>>>>>
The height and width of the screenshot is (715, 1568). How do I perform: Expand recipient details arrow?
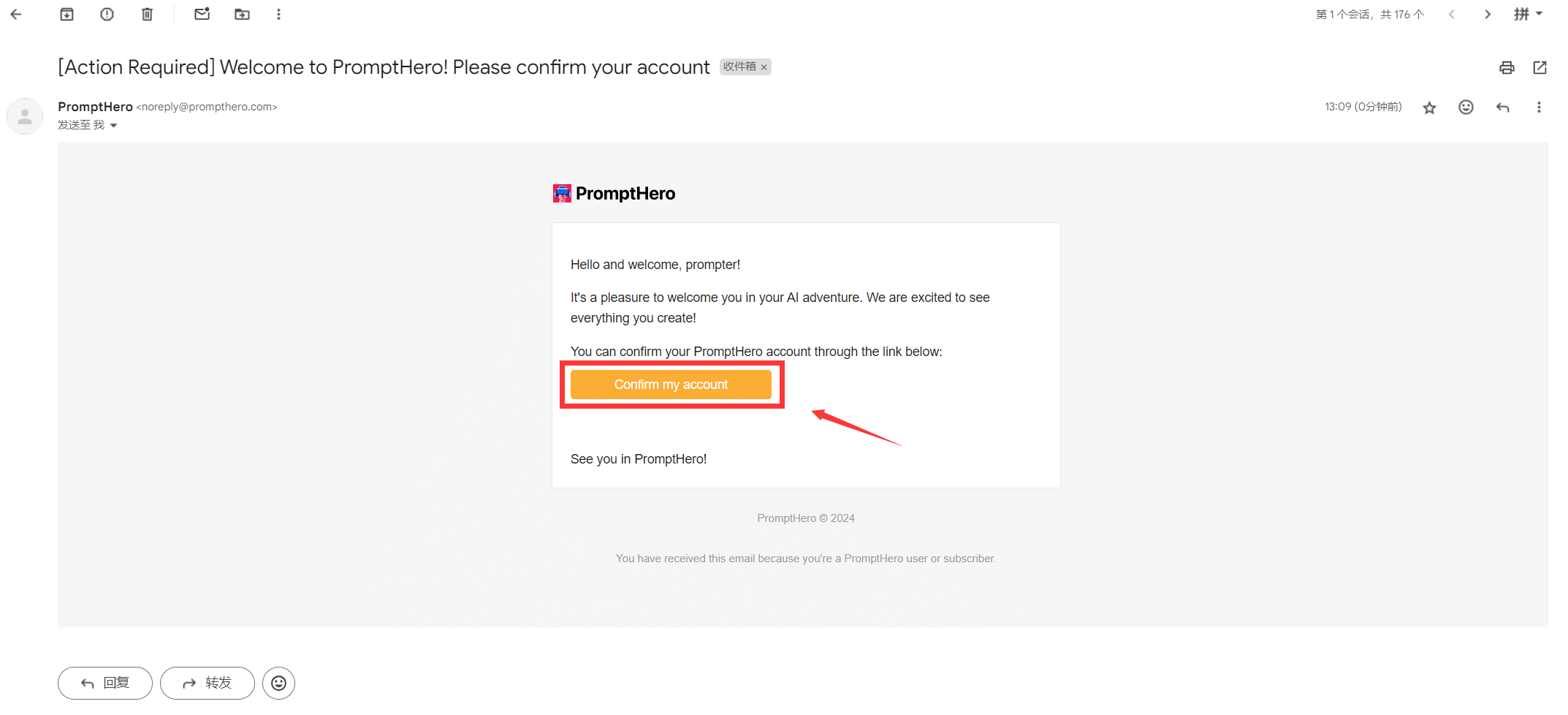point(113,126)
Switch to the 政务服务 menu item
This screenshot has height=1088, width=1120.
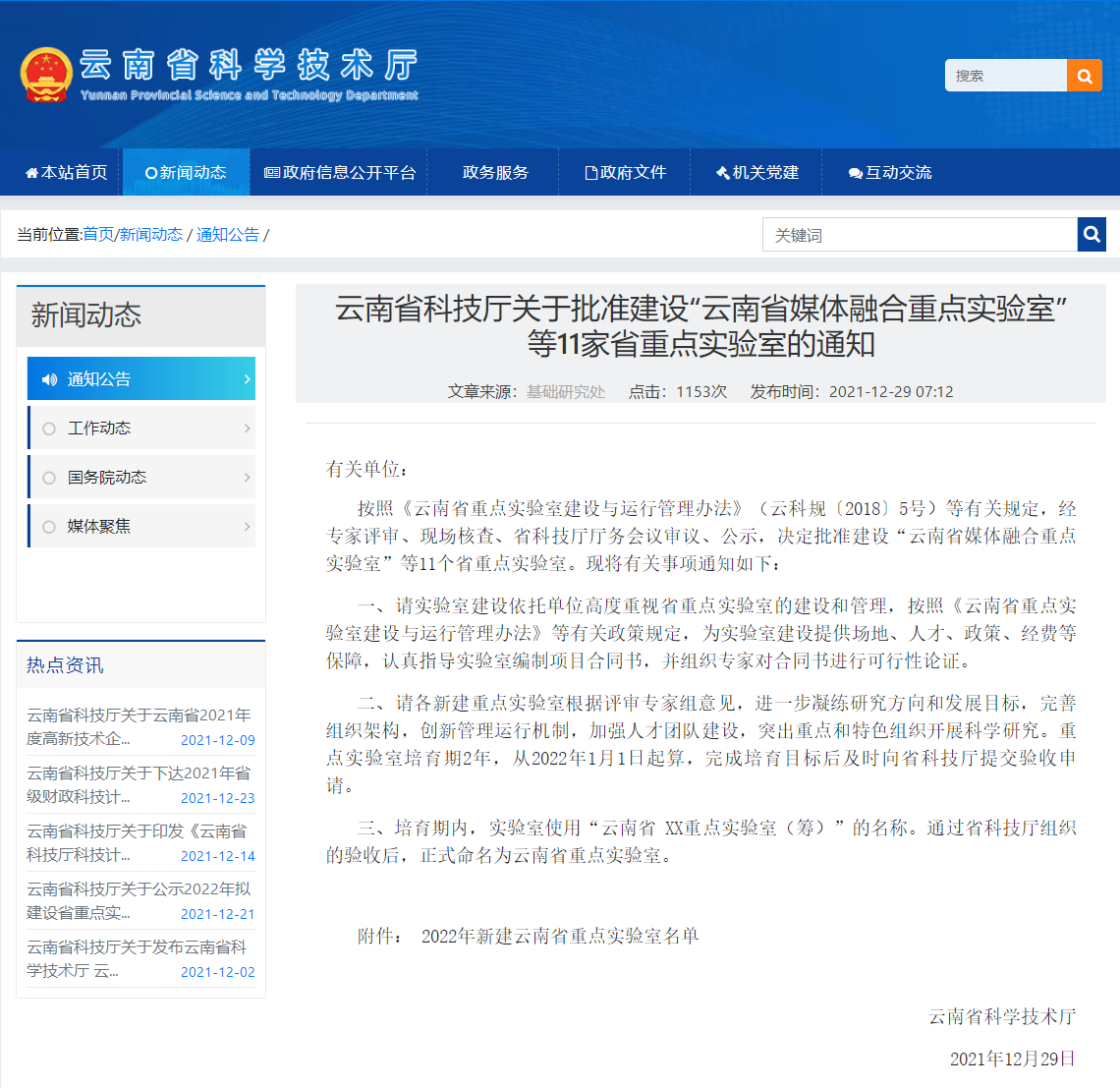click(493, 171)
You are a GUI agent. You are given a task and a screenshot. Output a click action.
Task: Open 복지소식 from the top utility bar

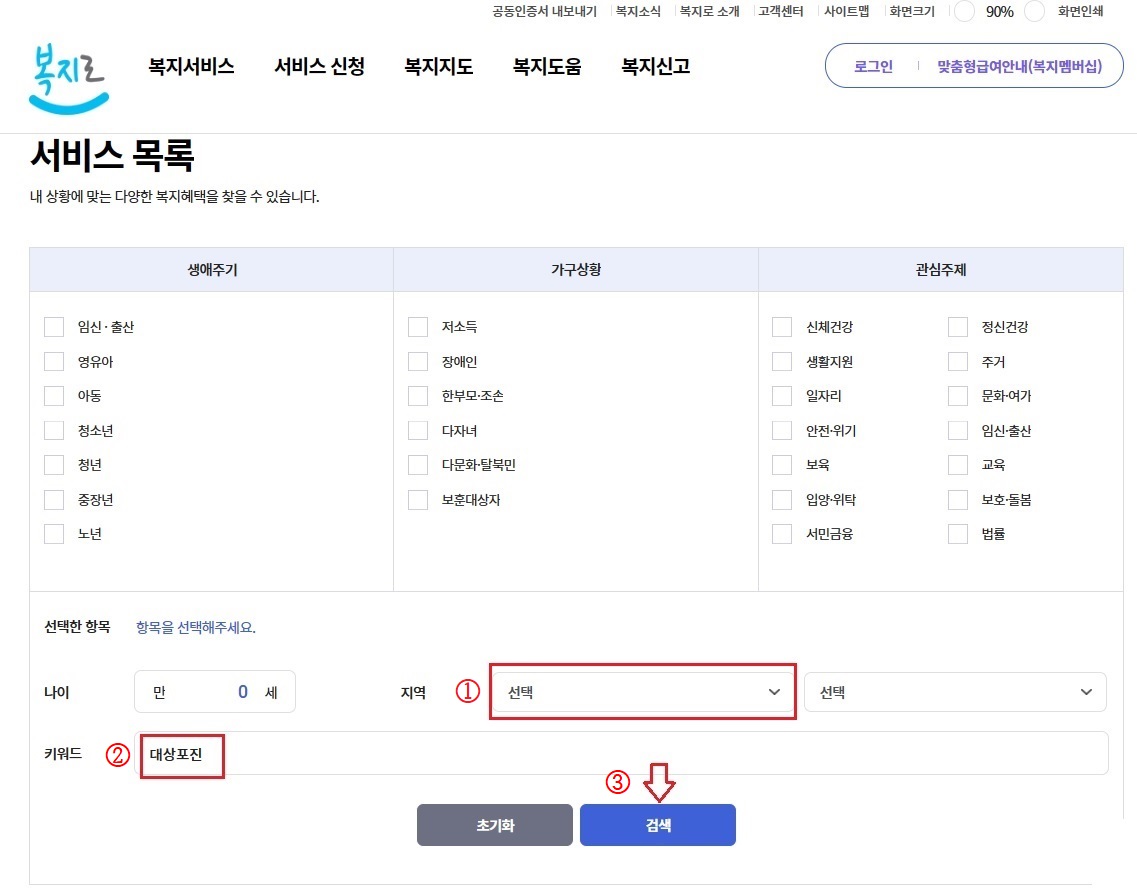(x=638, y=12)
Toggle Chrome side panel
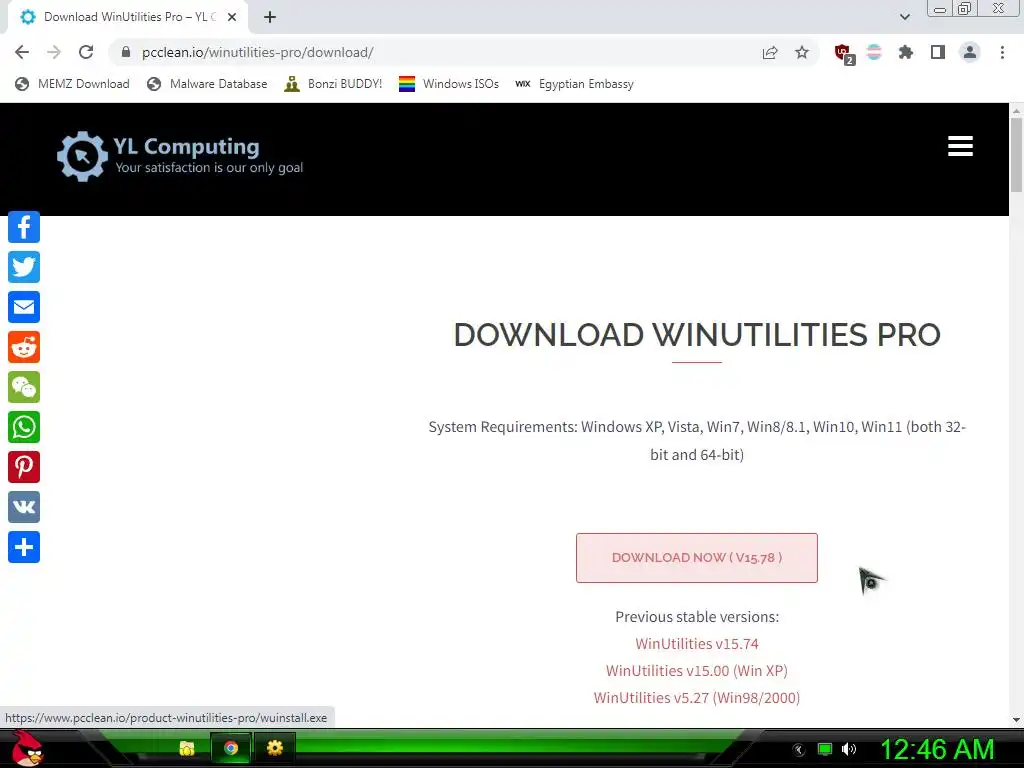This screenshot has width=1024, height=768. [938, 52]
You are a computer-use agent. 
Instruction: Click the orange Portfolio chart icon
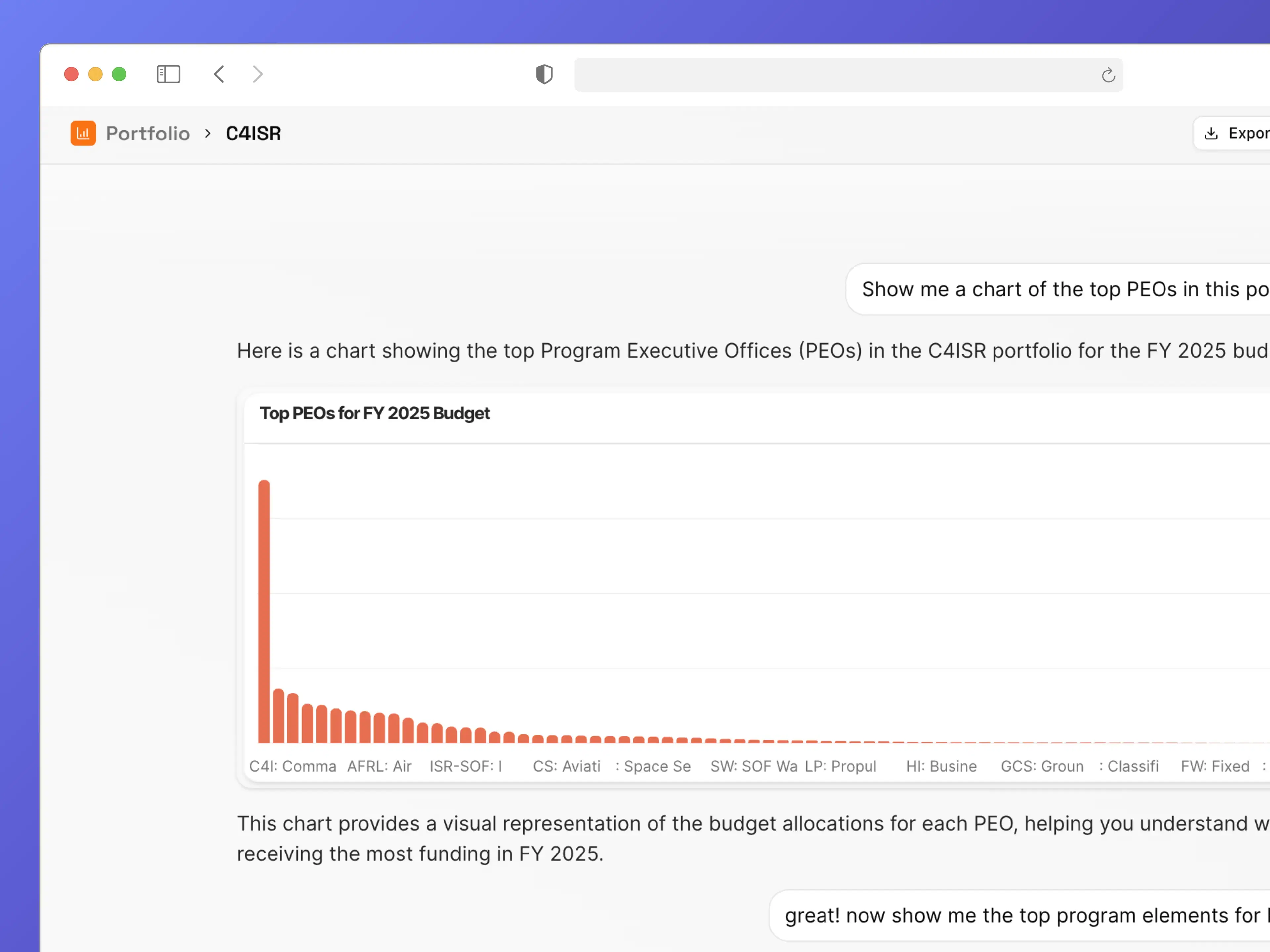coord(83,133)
<<<<<
● Exercise prompt
Could you copy, word for word, the lines of the listing from the one containing "You are a GUI" through the end of the listing, both included, leaving out the pictures?

● Full answer
You are a GUI agent. You are given a task and a screenshot. Output a click action.
Task: Open 복지소식 from the top utility bar

(x=638, y=12)
Toggle Chrome side panel
This screenshot has width=1024, height=768. [938, 52]
You are a computer-use agent. 
Instruction: Click the orange Portfolio chart icon
coord(83,133)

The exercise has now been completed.